In everything from the line containing "This screenshot has height=800, width=580." down to the end of the lines, swap "screenshot" for "capture" and leave all else unchanged. Give only those lines, without the pictures.

**Data for this task**

= = = = =

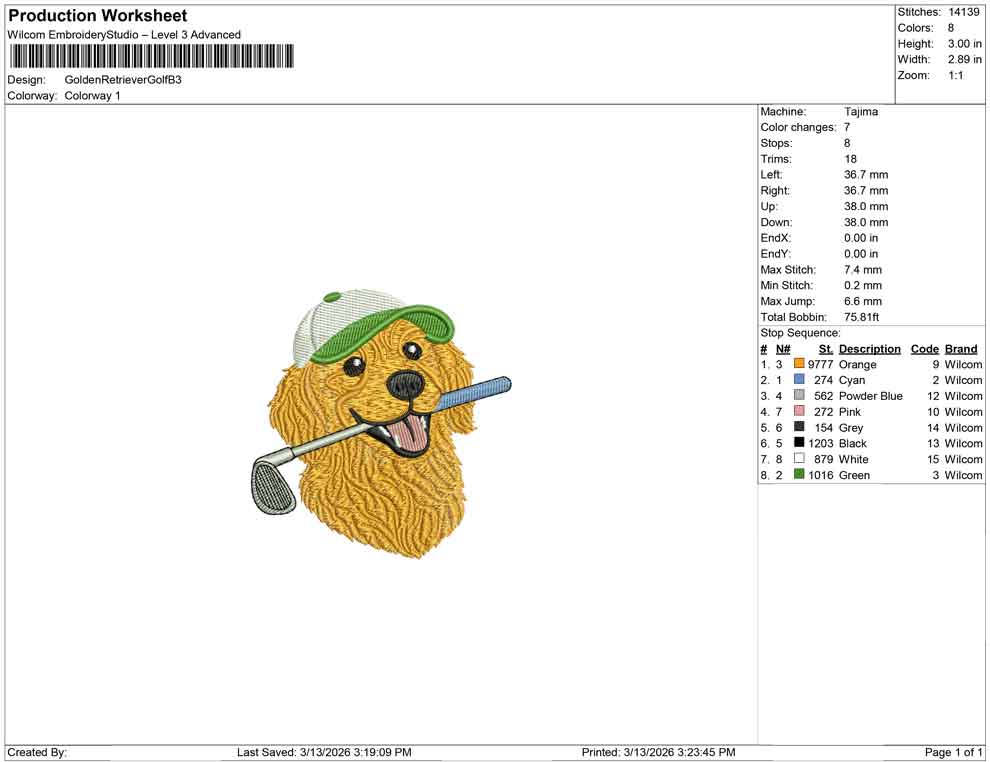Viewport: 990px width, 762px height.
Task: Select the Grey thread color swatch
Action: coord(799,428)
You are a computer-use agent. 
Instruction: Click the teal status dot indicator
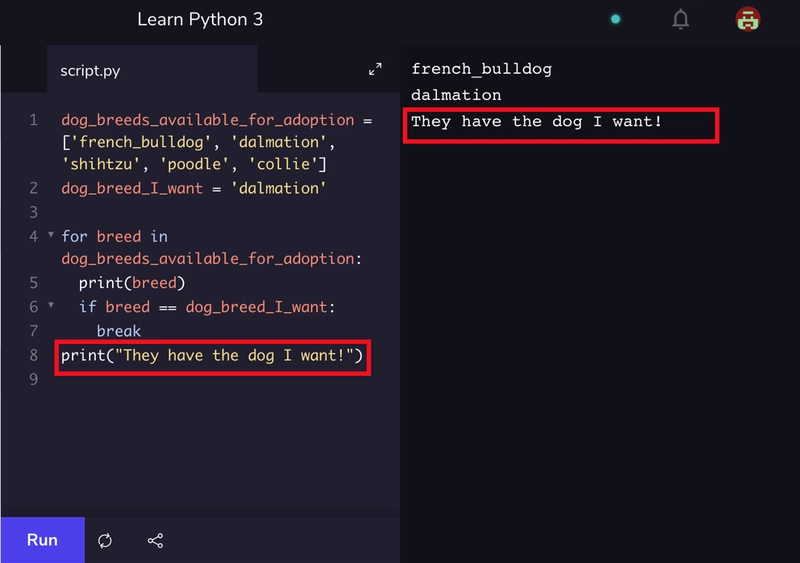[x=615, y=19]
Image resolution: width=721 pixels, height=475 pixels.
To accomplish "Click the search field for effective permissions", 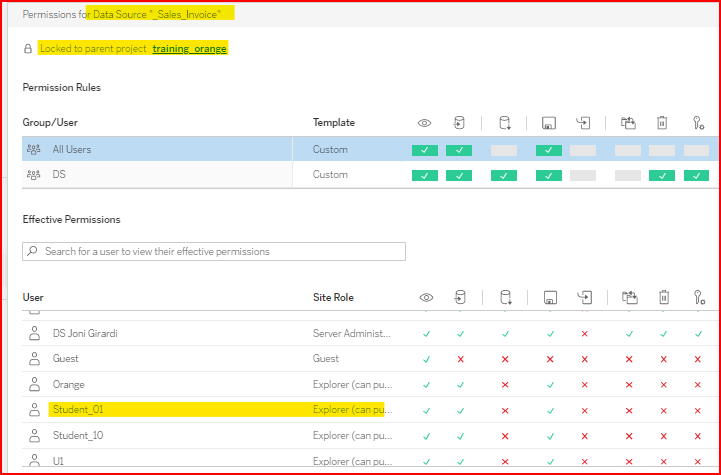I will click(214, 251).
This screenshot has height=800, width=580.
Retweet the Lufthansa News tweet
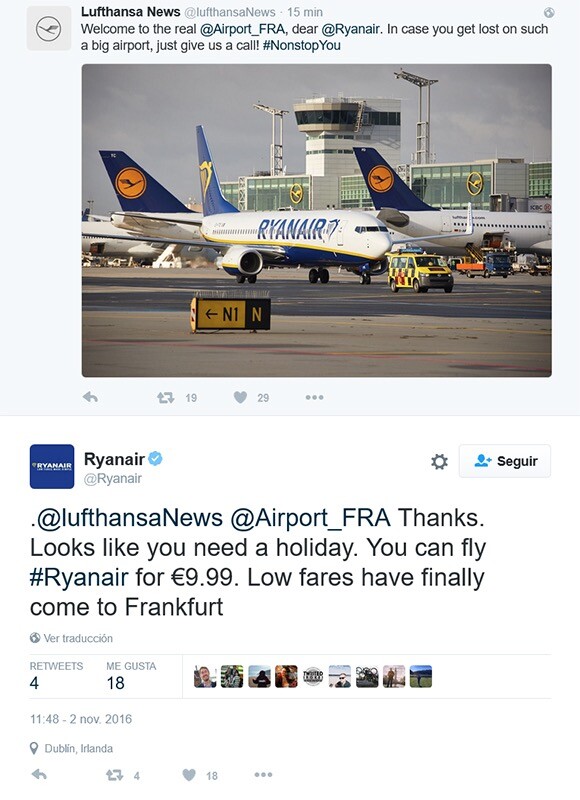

= = = = =

**Task output**
This capture has height=800, width=580.
Retweet the Lufthansa News tweet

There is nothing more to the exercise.